GET HOME SAFE (2020)

digital photography and spatial intervention

It is not just the act of violence that is oppressive, it is also the threat of it. In this work I wanted to move away from the more common discussion of this topic that surrounds how women do or do not allegedly “invite” attackers and focus on what the fear of that attack itself does to the women who live it.

The types of clothes and expressions of queerness we shed in favor of a more normative shape; the schedules that curl, fetal-esque, around shrinking hours of daylight; the trees whose shadows we dare not walk under in case someone emerges and drags us into the woods. We have considered quitting our jobs for fear of walking home after getting off work, have carried less and worn flat shoes in case we need to run, phoned others to boost their presence (a perverted reincarnation of the Victorian chaperone for the single woman), chosen packed pockets over big bags of possessions, avoided ponytails, augmented a small frame with baggy clothes and chunky shoes.

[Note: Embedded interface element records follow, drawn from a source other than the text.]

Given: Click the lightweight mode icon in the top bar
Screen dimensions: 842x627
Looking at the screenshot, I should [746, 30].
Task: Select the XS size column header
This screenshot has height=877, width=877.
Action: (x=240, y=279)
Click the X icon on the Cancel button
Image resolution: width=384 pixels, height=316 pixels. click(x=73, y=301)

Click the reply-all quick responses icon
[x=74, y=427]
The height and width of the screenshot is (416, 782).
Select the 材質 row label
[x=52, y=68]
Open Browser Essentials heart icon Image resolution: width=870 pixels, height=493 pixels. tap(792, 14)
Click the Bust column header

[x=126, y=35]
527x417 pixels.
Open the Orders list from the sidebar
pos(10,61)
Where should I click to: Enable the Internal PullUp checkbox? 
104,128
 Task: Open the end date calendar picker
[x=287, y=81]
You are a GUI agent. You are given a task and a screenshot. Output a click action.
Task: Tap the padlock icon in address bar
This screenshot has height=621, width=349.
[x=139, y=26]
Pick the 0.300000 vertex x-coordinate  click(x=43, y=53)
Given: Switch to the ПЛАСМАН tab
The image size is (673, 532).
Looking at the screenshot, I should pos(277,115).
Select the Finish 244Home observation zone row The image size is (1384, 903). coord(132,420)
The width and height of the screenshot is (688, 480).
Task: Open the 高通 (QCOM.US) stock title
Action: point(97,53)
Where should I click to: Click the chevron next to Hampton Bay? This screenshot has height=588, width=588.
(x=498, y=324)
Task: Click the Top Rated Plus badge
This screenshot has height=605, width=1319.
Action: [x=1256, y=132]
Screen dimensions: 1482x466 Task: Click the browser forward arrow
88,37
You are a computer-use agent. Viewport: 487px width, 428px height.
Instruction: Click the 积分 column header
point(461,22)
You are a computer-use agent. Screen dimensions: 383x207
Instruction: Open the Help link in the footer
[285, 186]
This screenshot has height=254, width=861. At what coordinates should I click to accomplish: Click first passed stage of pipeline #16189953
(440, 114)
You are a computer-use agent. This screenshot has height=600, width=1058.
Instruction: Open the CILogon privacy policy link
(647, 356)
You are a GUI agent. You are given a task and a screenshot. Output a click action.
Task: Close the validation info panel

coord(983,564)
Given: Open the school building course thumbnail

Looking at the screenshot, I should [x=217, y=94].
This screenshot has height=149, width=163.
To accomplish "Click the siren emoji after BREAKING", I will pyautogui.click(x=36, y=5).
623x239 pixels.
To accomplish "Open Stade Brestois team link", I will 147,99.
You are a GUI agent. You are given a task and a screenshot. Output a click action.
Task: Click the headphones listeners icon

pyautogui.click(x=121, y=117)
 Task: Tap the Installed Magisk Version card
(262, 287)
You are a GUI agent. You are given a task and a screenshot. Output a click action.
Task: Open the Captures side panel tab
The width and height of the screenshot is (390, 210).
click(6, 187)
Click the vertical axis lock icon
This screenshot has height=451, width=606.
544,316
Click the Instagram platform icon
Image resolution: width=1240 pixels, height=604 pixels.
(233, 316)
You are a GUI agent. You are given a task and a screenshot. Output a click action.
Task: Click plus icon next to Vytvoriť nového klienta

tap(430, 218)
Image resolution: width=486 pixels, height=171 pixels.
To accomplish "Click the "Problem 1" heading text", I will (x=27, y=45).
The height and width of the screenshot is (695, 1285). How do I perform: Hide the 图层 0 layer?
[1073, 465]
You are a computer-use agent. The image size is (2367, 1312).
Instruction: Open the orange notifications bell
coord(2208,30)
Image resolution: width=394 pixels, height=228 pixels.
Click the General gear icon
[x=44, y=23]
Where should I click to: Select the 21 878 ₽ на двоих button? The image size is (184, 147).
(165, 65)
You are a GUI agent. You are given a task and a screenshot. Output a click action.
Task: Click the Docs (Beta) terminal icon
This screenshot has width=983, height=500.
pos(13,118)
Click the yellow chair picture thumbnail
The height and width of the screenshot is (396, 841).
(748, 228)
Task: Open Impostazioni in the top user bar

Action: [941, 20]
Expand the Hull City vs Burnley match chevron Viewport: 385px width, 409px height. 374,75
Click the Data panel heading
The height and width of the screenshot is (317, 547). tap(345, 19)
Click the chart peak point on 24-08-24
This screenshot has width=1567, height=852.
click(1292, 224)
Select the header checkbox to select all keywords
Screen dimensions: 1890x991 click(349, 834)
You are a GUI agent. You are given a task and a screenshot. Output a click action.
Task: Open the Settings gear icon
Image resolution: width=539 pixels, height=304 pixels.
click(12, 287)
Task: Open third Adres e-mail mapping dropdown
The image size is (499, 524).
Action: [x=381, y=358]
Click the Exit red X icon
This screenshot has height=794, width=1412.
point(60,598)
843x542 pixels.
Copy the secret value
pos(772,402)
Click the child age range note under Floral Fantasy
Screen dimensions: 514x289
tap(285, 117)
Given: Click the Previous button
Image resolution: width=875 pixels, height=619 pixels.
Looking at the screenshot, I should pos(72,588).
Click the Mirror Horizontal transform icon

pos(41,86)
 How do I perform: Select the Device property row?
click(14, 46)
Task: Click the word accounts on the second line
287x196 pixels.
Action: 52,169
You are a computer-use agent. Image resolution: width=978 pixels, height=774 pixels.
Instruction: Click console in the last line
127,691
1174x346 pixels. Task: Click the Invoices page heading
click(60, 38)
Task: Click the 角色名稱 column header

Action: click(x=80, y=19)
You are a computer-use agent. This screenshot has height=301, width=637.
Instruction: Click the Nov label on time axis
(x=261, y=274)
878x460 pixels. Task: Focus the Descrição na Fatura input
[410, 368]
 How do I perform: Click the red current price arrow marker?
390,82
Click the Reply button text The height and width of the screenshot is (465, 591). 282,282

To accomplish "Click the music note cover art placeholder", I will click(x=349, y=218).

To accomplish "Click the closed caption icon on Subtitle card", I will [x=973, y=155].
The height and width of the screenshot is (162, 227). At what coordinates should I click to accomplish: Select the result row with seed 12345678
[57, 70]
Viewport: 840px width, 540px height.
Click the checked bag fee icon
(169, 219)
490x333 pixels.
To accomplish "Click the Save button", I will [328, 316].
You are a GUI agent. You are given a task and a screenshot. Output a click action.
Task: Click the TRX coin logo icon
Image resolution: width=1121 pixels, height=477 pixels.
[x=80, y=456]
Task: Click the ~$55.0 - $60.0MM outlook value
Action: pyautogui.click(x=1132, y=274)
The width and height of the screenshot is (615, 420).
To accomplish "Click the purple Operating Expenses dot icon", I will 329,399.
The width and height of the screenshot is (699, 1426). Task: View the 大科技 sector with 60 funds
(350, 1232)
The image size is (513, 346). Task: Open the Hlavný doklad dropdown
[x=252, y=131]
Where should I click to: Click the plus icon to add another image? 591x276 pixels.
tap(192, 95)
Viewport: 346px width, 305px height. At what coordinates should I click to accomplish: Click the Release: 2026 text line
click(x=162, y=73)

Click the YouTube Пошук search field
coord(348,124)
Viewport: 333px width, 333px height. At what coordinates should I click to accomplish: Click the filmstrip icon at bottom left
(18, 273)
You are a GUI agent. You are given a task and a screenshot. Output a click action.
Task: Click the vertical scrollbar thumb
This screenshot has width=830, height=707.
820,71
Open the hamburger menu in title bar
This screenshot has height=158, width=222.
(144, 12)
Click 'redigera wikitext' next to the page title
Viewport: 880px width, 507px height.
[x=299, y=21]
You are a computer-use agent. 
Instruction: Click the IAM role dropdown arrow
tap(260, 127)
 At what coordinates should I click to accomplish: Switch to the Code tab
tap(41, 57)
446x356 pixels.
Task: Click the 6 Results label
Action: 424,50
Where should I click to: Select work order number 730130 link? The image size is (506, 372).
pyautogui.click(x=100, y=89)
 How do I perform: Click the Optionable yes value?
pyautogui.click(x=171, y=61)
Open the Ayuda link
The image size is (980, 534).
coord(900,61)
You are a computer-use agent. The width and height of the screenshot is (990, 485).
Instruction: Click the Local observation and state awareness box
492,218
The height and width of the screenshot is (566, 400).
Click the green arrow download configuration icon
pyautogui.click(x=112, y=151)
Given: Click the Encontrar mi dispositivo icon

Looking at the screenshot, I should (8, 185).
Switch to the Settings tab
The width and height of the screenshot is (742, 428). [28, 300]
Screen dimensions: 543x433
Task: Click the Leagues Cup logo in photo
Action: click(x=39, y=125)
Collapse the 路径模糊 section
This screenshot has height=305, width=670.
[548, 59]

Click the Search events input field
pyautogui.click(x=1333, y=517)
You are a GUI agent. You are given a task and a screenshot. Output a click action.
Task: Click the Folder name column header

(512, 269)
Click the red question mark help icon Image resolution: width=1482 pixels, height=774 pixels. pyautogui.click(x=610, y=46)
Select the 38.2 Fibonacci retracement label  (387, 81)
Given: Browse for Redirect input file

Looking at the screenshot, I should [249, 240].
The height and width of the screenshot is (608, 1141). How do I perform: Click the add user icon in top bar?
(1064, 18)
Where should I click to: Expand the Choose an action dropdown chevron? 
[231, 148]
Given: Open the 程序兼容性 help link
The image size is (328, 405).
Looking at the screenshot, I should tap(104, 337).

Do we not have the right to the commons we share? The right to form our day around more than a few hours? Do we not have a right to experience the natural dark, the solitude of it? Do we not have the right to perform sexuality in the arousing night without physical punishment? The male-occupied dark often polices women for not only being sexual, but existing with sexual potential. This is the fact of our being that haunts us as we walk from A to B in the dark.